La télé-expertise avec le Dr Nicolas de Chanaud
Le Dr Nicolas de Chanaud fait de la téléconsultation dans le même cadre que son confrère le Dr Naegelen mais aussi de la télé-expertise. « On en fait tous déjà en fait. La seule différence est que jusqu'à présent, cela n'était pas bien encadré, pas formalisé », précise-t-il.
> Dermato et cardio. En tant qu'interne, cet ancien chef de clinique à Paris V envoyait déjà des clichés dermato, des ECG, des MAPA à des médecins experts par mail ou via WhatsApp. « Depuis que je suis en cabinet je fais ça de manière plus formalisée. L'hôpital Tenon a notamment développé une plateforme de télé-expertise en dermato », explique-t-il. La demande d'avis est alors plus structurée, tout comme la réponse de l'expert. « Je fais une meilleure description du cas clinique et le médecin spécialiste me donne un avis plus circonstancié que je peux glisser directement dans le dossier patient », salue le généraliste.

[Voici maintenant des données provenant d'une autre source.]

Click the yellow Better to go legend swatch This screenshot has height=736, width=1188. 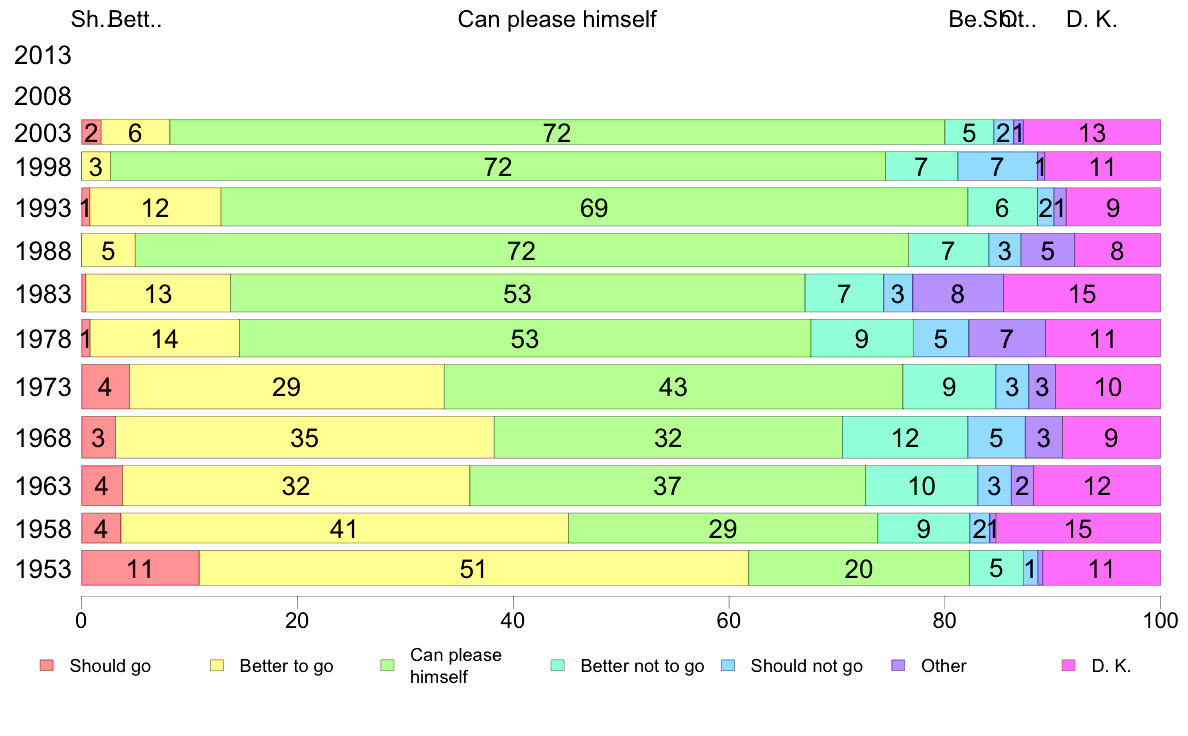[215, 665]
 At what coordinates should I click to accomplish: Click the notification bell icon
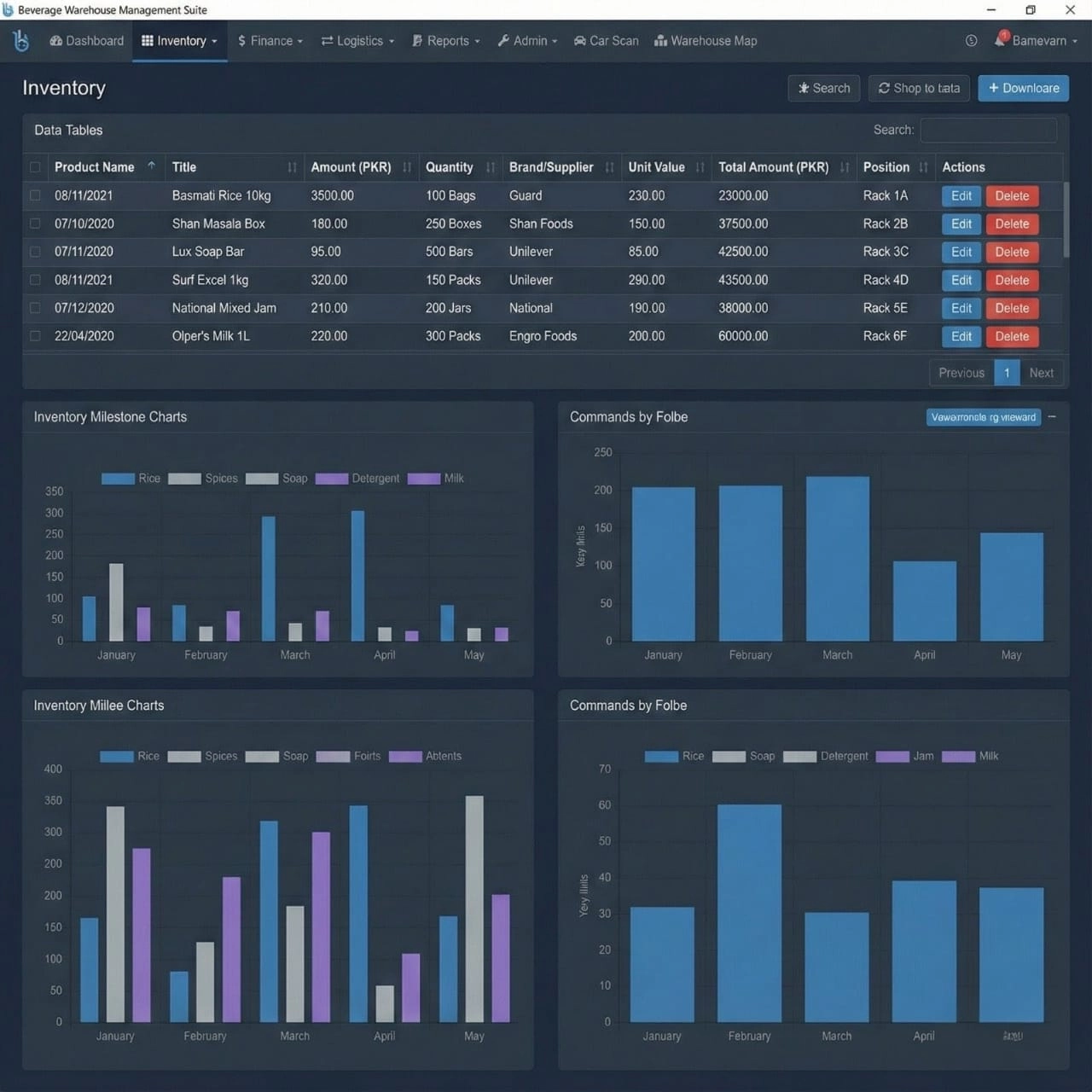point(1001,40)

Bientôt, ce que faisait le Dr de Chanaud gratuitement sera rémunéré par la CNAM (5 euros pour une demande simple, 10 euros pour une demande complexe dans la limite de 500 euros par an). Malgré l'entrée de la télé-expertise dans le droit commun le 10 février, les outils ne semblent pas encore prêts pour la télétransmission à l'Assurance maladie et le médecin affirme qu'il « ne peut pas encore être rémunéré ».
> Avantages. La télé-expertise est un plus pour le praticien et le patient. « Le patient gagne du temps et une amélioration de la qualité de la prise en charge ». Le diagnostic tombe entre 24 et 48 heures après la demande d'expertise du généraliste. Une prouesse lorsqu'on connaît les délais d'accès à un médecin spécialiste dans certains territoires. Le Dr de Chanaud évalue à environ une fois sur 10 les situations dans lesquelles il doit tout de même envoyer son patient voir le spécialiste en présentiel. « Dans ces cas, l'avantage est d'avoir établi un contact avec le spécialiste expert et de pouvoir programmer une consultation en urgence dans la semaine », note le généraliste.
> Formation continue. Le Dr de Chanaud utilise la télé-expertise une fois toutes les deux semaines environ. Elle lui permet également de se former continuellement grâce aux échanges avec les autres spécialistes. « Je l’utilisais beaucoup initialement mais au fur et à mesure des diagnostics, les pathologies étant récurrentes, j’identifie plus rapidement les lésions ».
Le bénéfice est aussi financier pour l'Assurance maladie. Ces télé-expertises « évitent des consultations de spécialistes qui peuvent être gérées directement par le médecin traitant et le patient n'a pas besoin d'un arrêt de travail pour se déplacer voir le dermatologue », souligne le Dr de Chanaud.